## [Opdracht en eisen]
Kun je alle regels van de onderstaande gegevens opnieuw weergeven, met alle tekst erin, en daarbij elk getal in de coördinaten met 69 verschuiven? Laat de afbeelding weg uit je antwoord.

## [De gegevens]

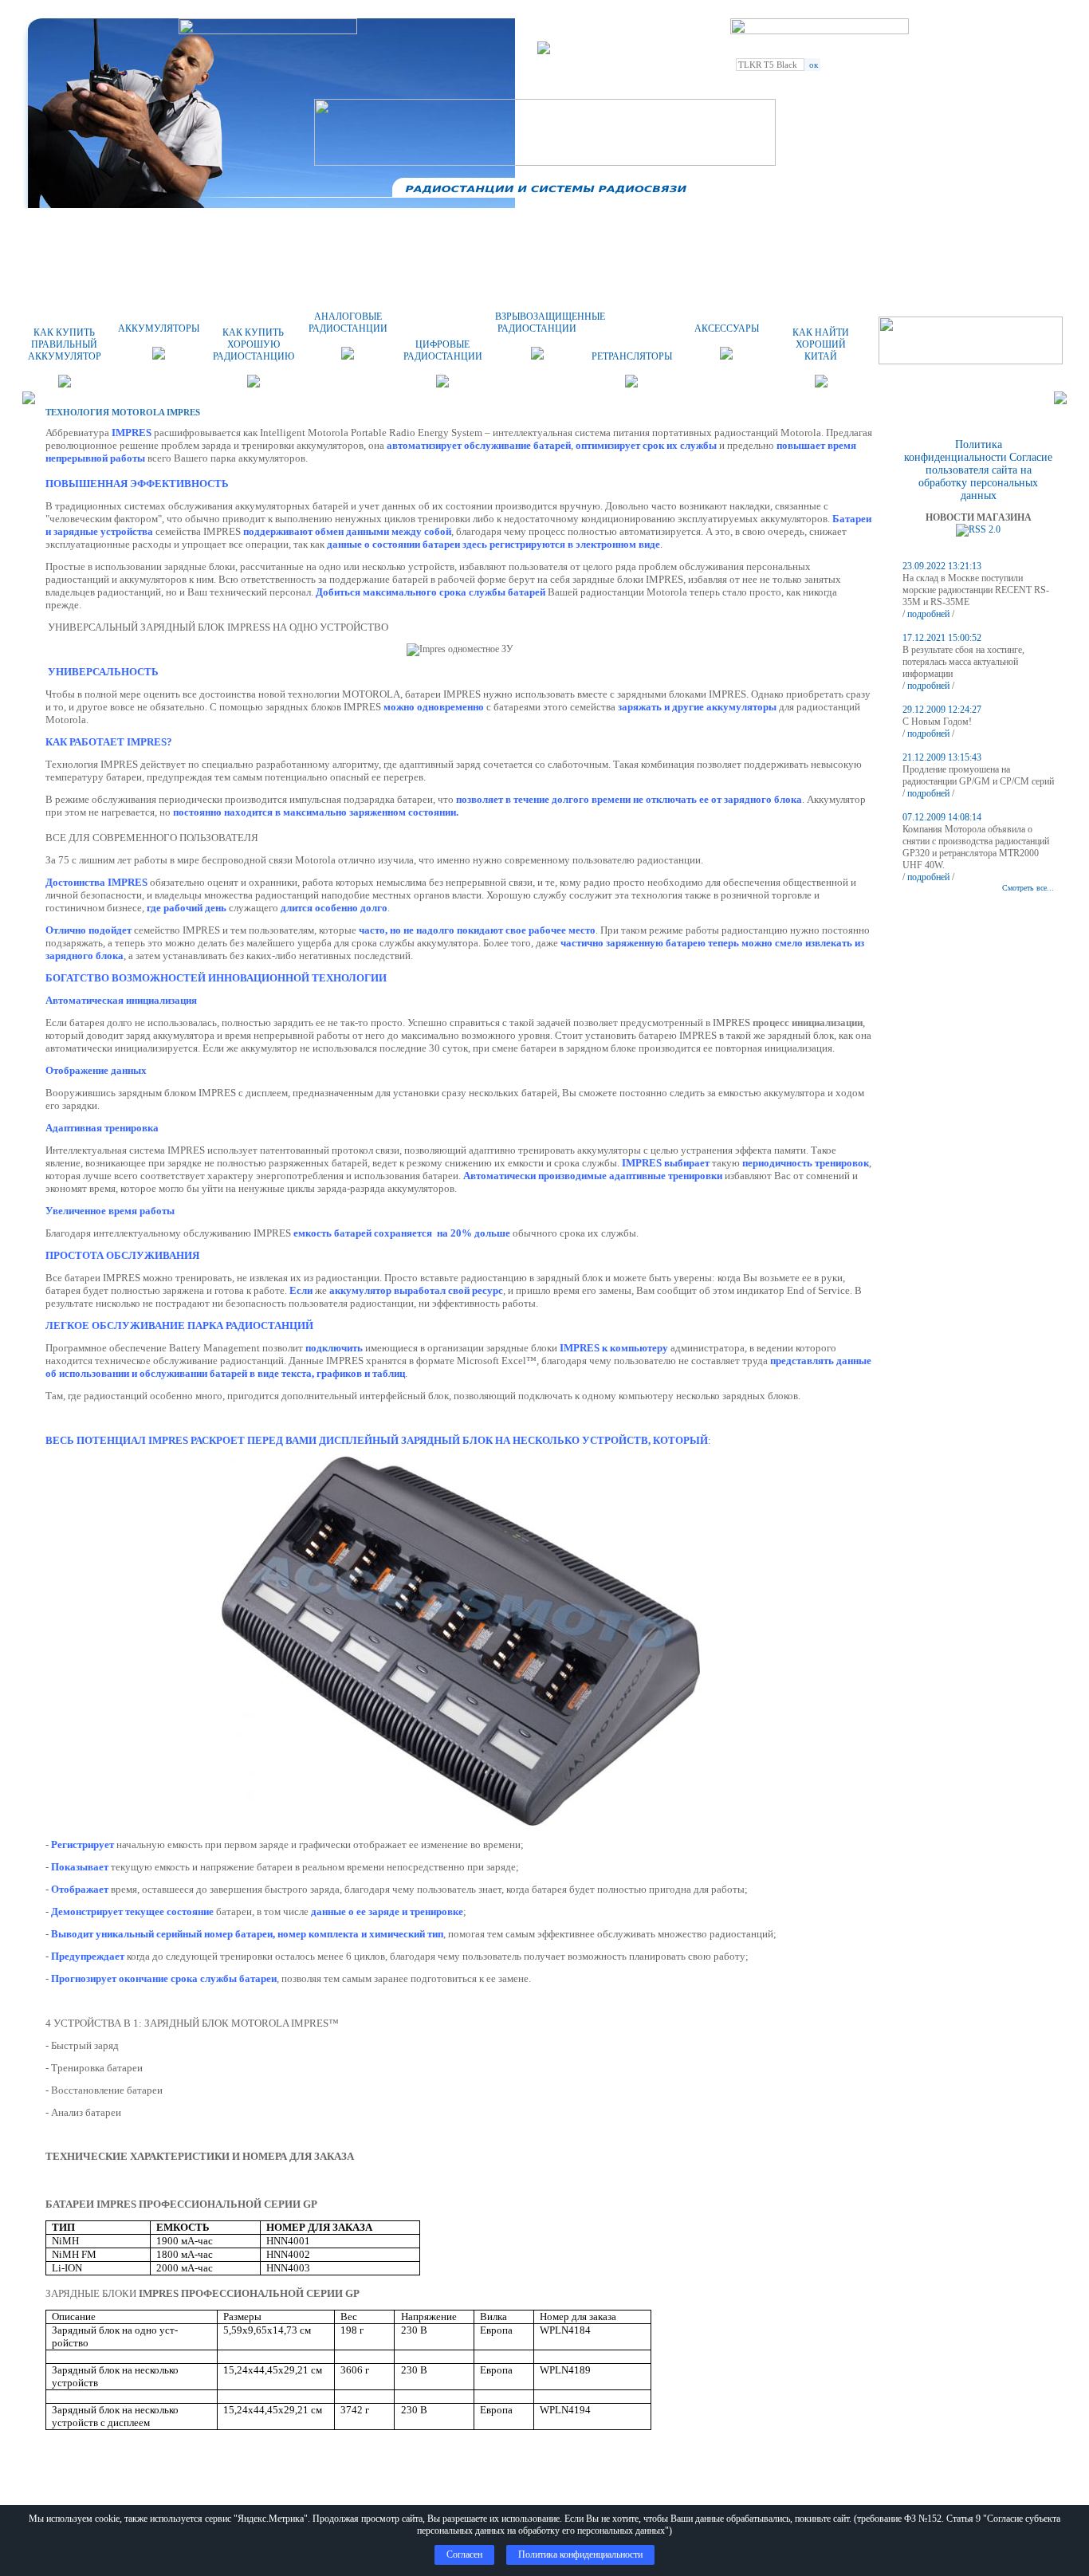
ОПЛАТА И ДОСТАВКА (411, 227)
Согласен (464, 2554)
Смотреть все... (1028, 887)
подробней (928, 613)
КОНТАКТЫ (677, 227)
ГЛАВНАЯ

## [Antwoord]
ОПЛАТА И ДОСТАВКА (480, 296)
Согласен (533, 2623)
Смотреть все... (1097, 956)
подробней (997, 682)
КОНТАКТЫ (746, 296)
ГЛАВНАЯ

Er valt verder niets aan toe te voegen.